Ephraim flagged him down as he got closer.  He stopped and Ephraim, exuding a nervous, timid demeanor, stood beside the
car door.  "Mist Edward, I don't know how to say this, but you've caused my Polly to be with child, this has bout drove me
and my wife, Ada, out of our minds,"  Ephraim looked crazed as he aggressively, out of character, sternly said:  
"I gotta ask--what you spec to do bout it?"  Ephraim was serious and turned icily firm, with an uncompromising tone in his
last words it shocked Edward, he immediately feared for his life.
"Watch how you speak to me Boy--step your dumb-ass back."  Edward stared, quickly pulling a small pistol from the pocket of
his vest, pointing it at Ephraim's nose.  Ephraim jumped back from his car, and Edward sped off.
                                       . . . . .

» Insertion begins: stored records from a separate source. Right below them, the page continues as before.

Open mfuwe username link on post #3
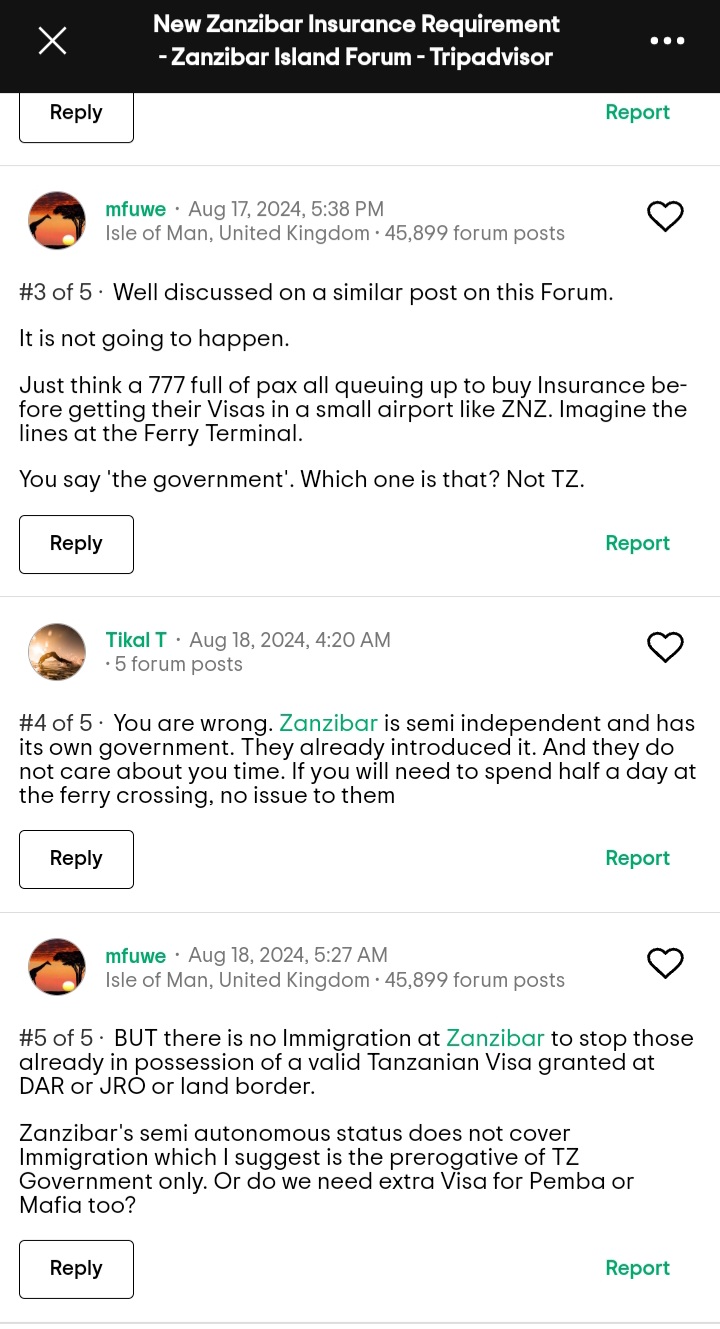This screenshot has height=1329, width=720. pos(135,209)
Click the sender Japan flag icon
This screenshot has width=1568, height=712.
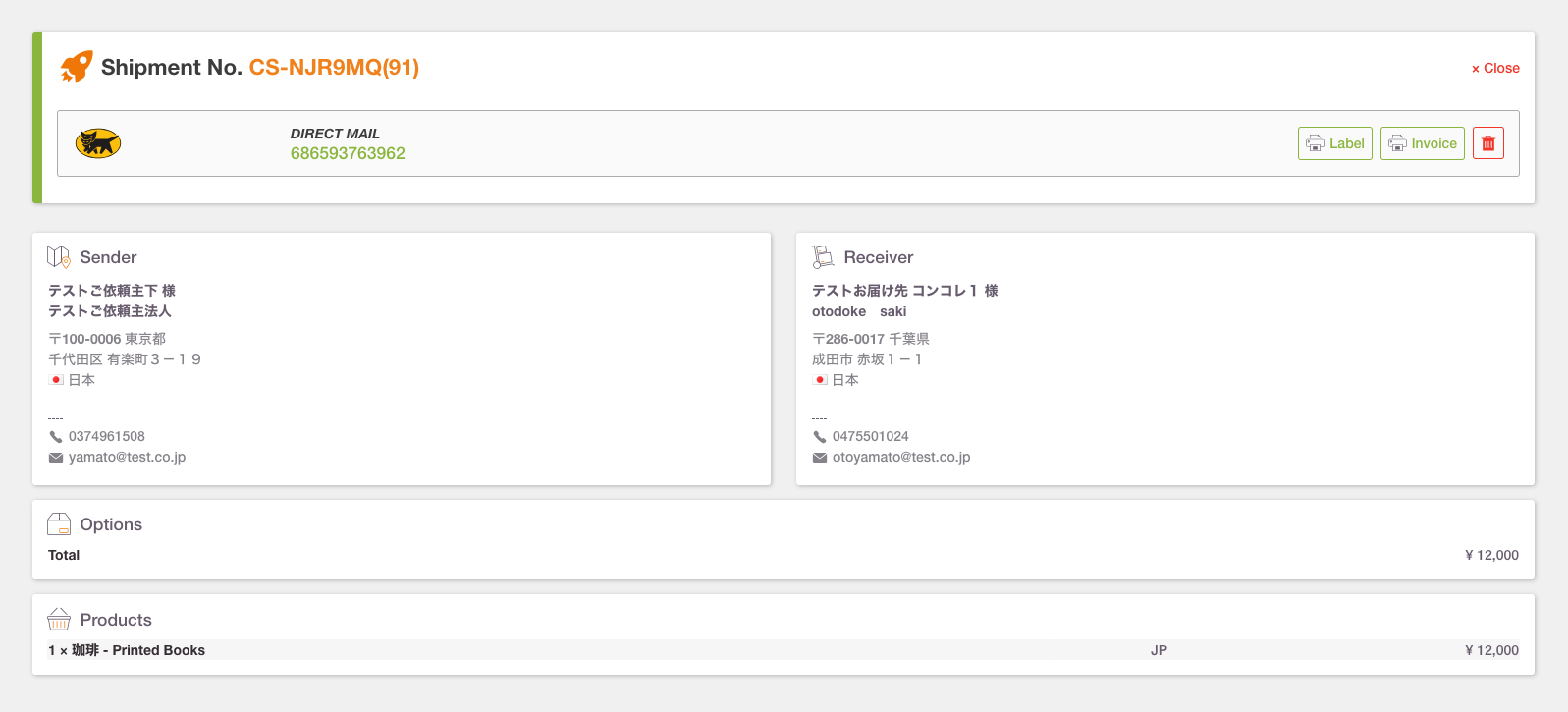pyautogui.click(x=56, y=380)
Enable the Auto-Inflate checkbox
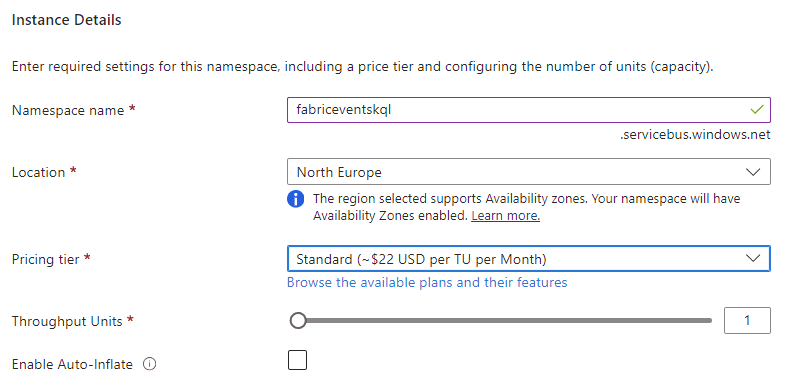 pos(297,360)
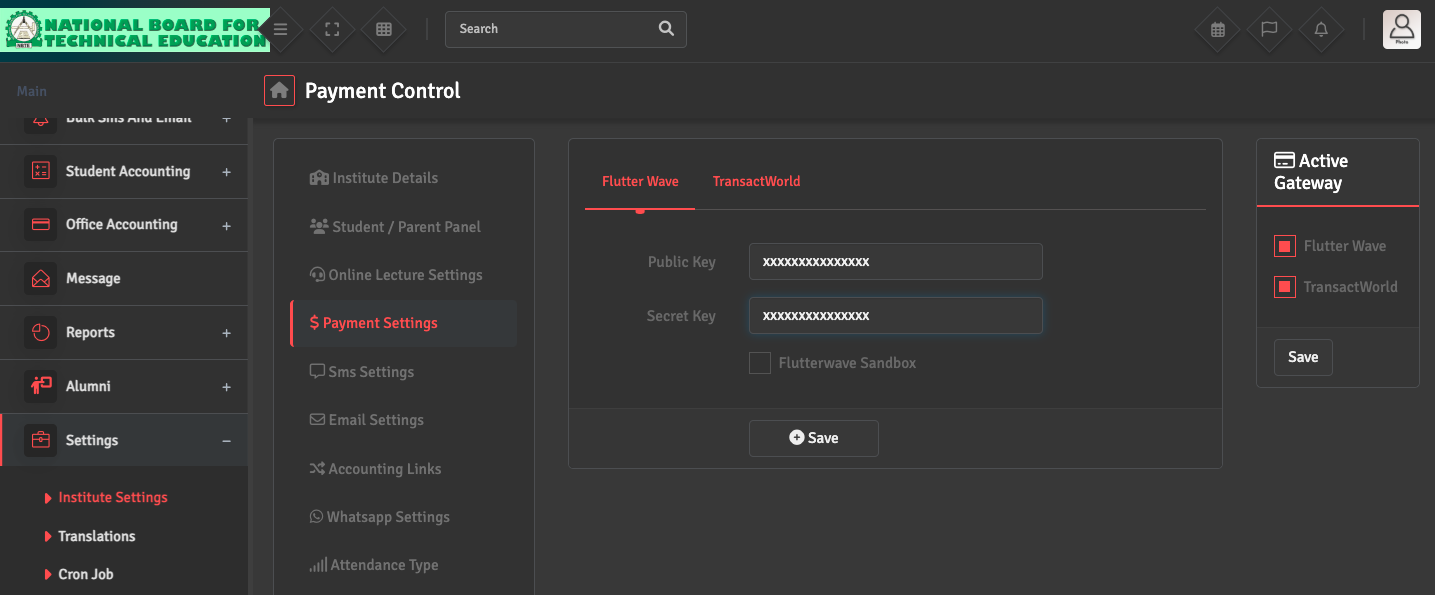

The next week, the Jackson and Natchez papers told of a white sharecropper, who lived close to Ephraim, and Ada Carter
named Charlie Ruggles.  Charlie, his wife, and three son's had died of arsenic poisoning, after an autopsy, it was discovered
arsenic had been put in their well, in the drinking water.
After two weeks of intense investigation, the sheriff caught a break finding an anonymous letter on his desk.  He read the letter:
 "Polly Carter and her Dad, Ephraim, poisoned Charlie Ruggles and his family."  This letter was given to the press and word
covered Adams County within two days.  Neither the sheriff, nor anyone else seemed to notice the letter was left by an
anonymous person--to them, it simply "solved the mystery."
The rumor response to the letter caused the people to immediately be "up in arms,"  laying for Ephraim Carter and his
daughter, Polly.  During the morning, the crowd in City Park had steadily increased.  People were fired up after eating picnic
lunches, listening to the Klan Leaders as they stood on the outside of the Park Gazebo expounding their vile hate rhetoric
against Blacks who would shamefully poison their neighbor's water.  The Klan leader's pompous arrival had been dramatic to
the crowd as he was escorted by a group of at least forty hooded and sheeted men on horseback, several were Stratford's.  The
Klan Leaders proudly led the crowd from the Park to the Natchez Police Department.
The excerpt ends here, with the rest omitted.